### WORK REQUEST
Without changing a character, return the entries, but not the images they hold.
━━━━━ RECORDS SHOWN ━━━━━
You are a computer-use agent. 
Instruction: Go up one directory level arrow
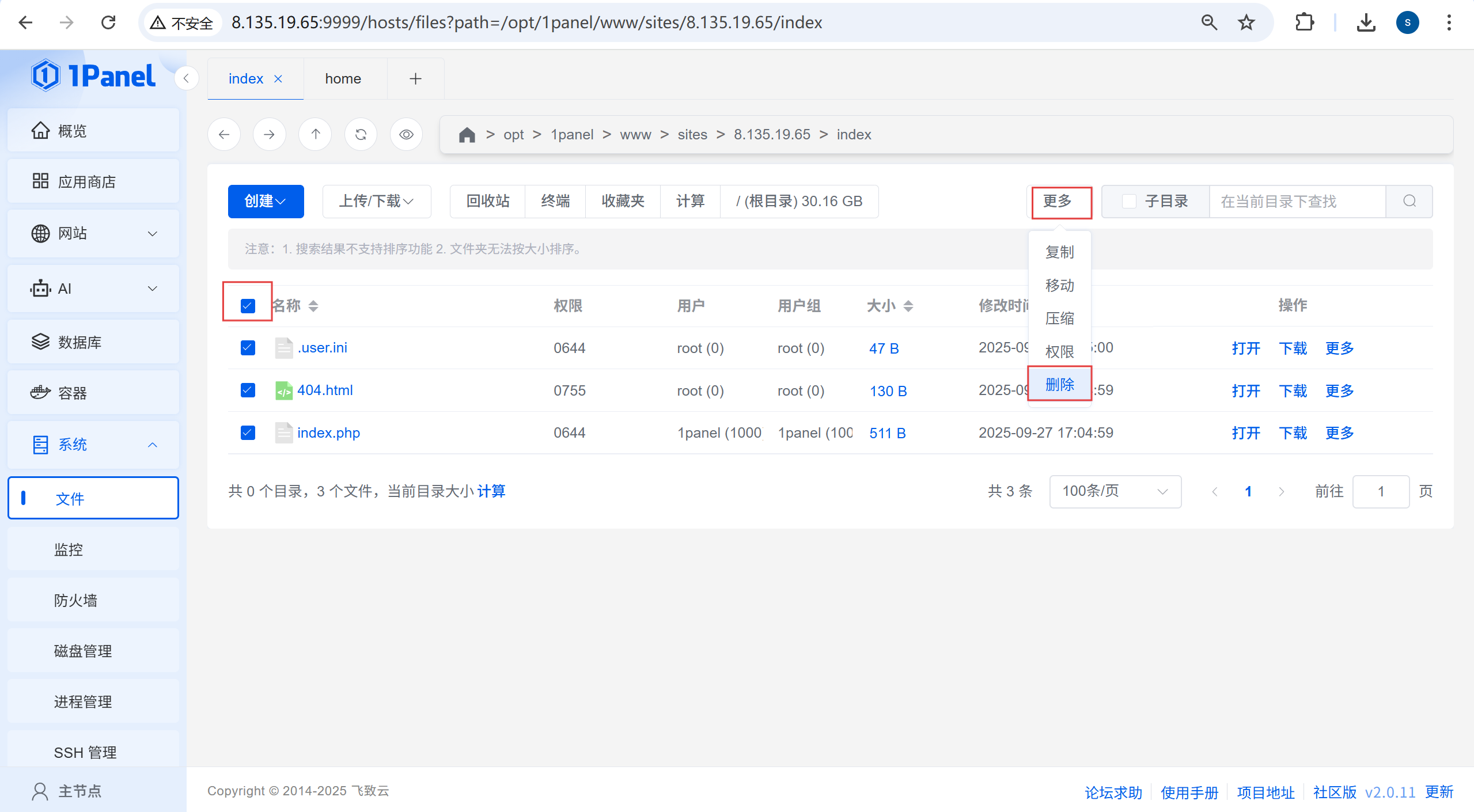click(315, 135)
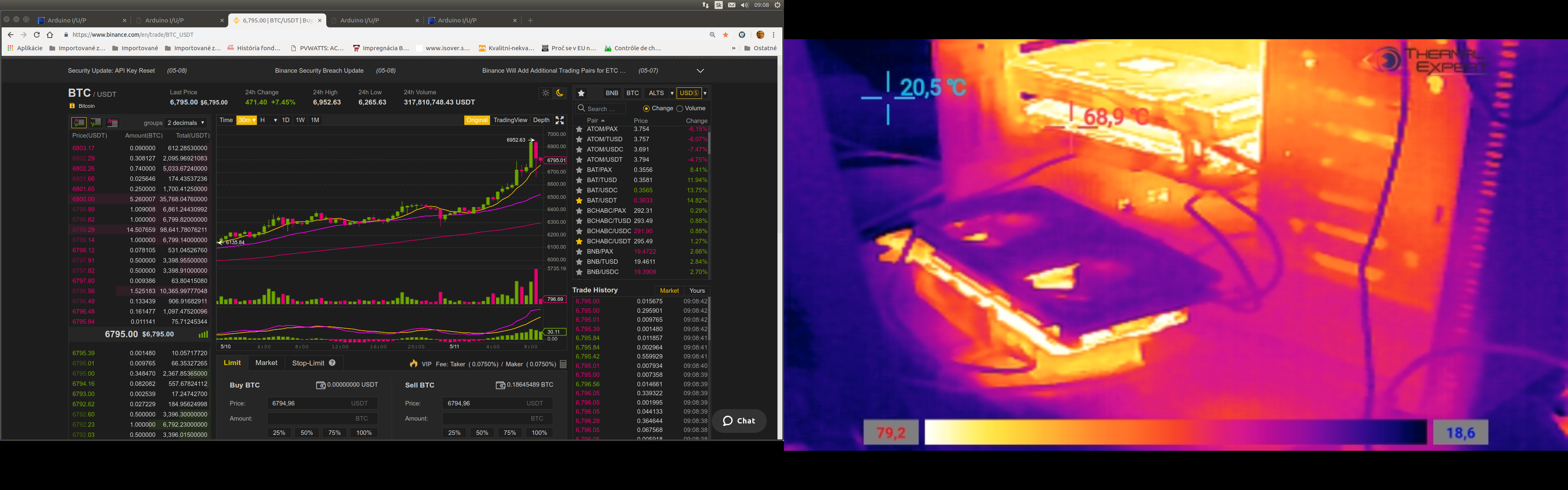Expand chart to fullscreen
Screen dimensions: 1568x490
tap(559, 120)
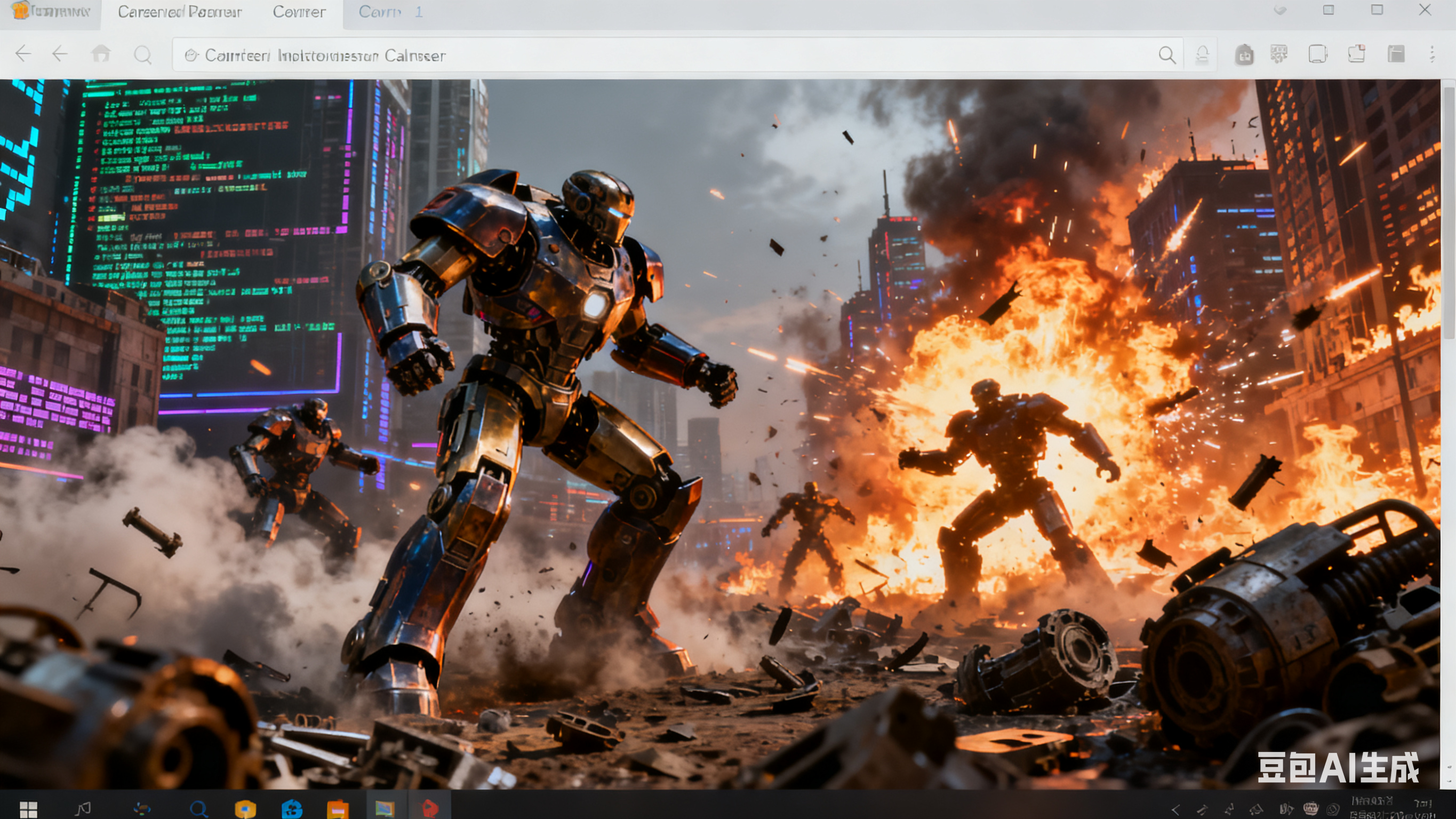
Task: Click the puzzle-like extensions icon in the toolbar
Action: tap(1278, 54)
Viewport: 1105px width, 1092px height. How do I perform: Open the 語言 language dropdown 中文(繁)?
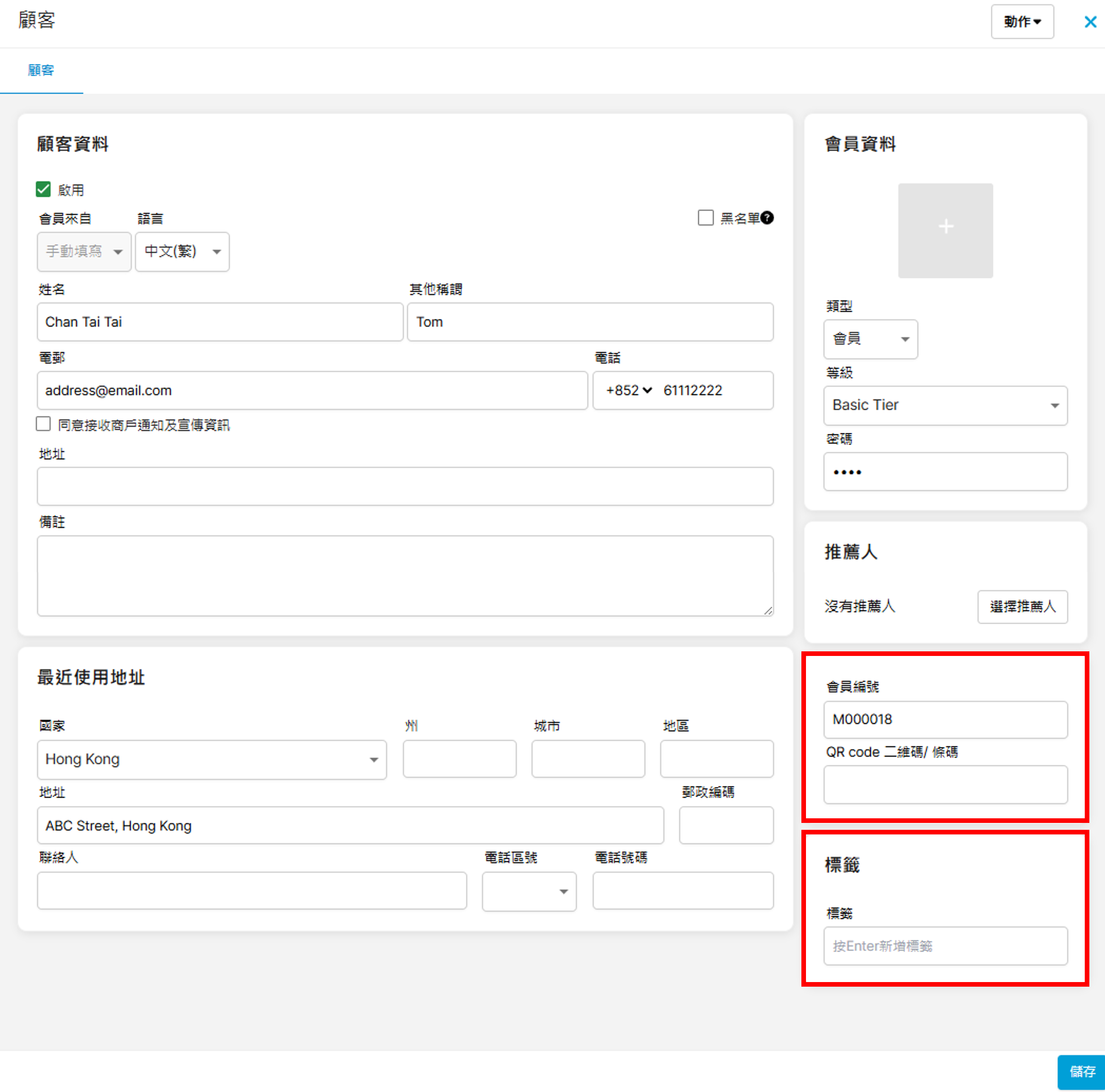point(182,251)
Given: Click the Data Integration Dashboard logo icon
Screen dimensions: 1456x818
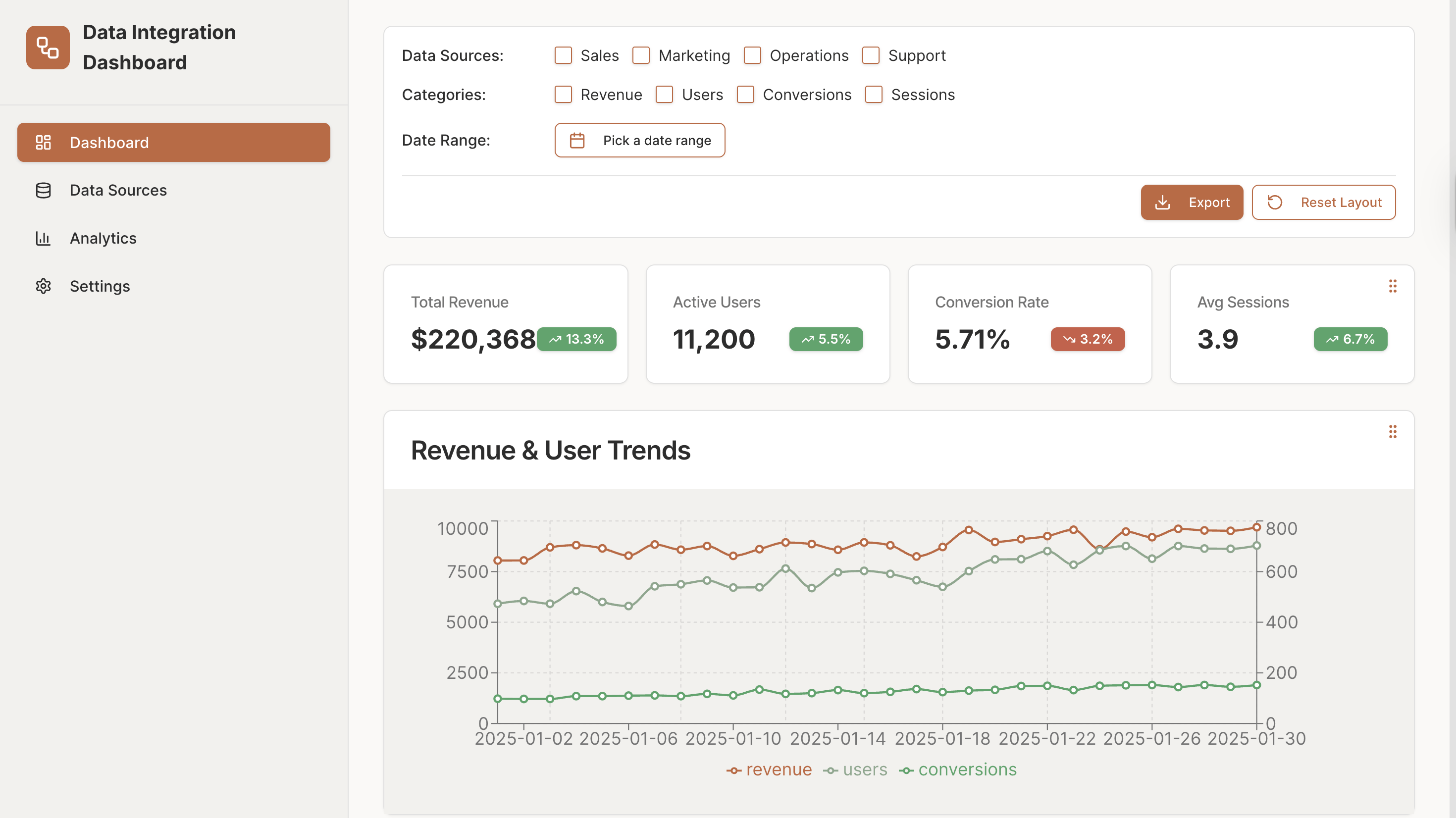Looking at the screenshot, I should 48,48.
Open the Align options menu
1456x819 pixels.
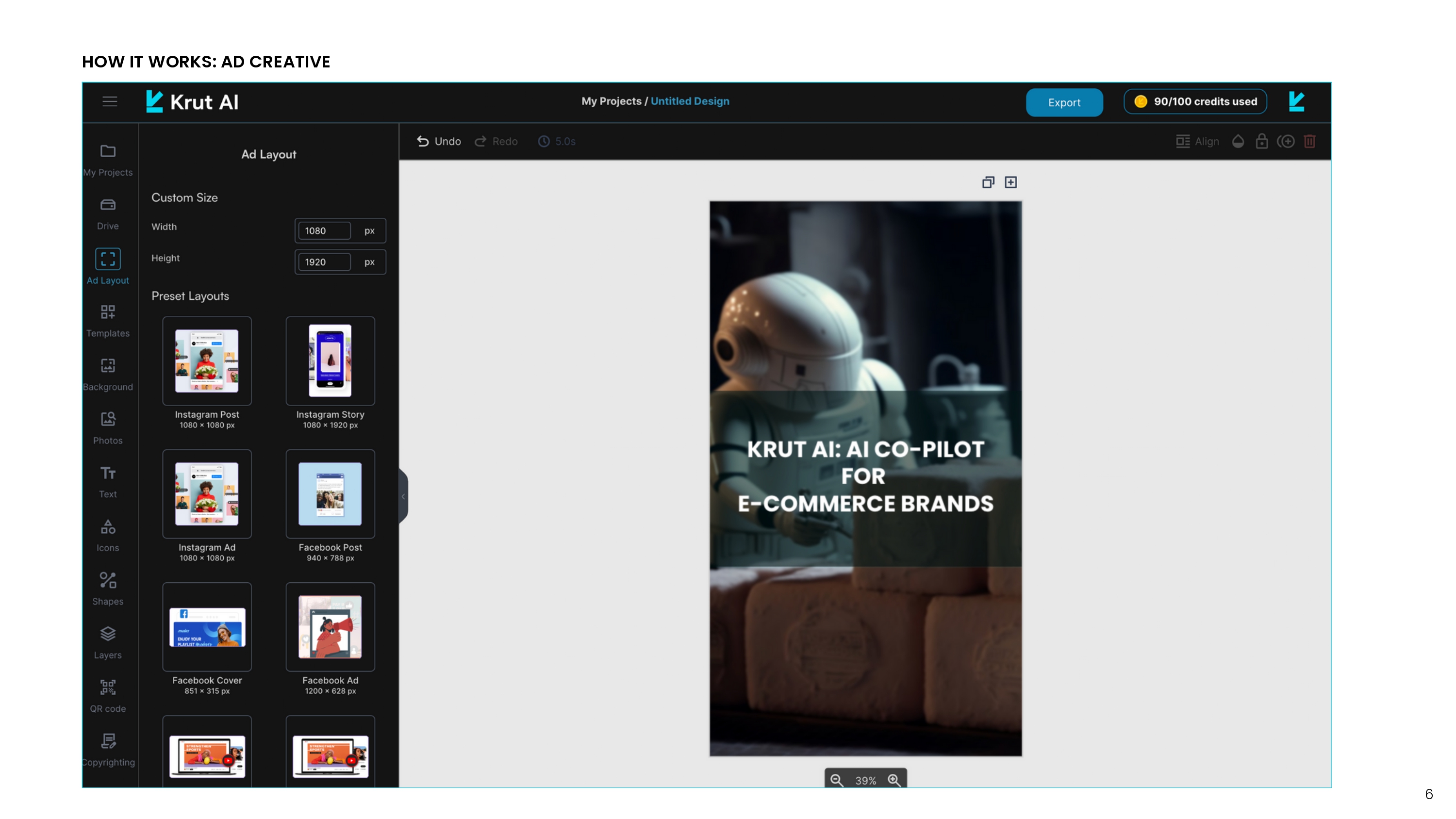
━━━━━
### SOLUTION TO THIS PROBLEM
You are a computer-use agent. 
Instruction: Go up one directory level arrow
click(315, 135)
Expand chart to fullscreen
Screen dimensions: 1568x490
tap(559, 120)
Task: Click the puzzle-like extensions icon in the toolbar
Action: tap(1278, 54)
Viewport: 1105px width, 1092px height. How do I perform: Open the 語言 language dropdown 中文(繁)?
point(182,251)
Given: Click the Data Integration Dashboard logo icon
Screen dimensions: 1456x818
Looking at the screenshot, I should 48,48.
Open the Align options menu
1456x819 pixels.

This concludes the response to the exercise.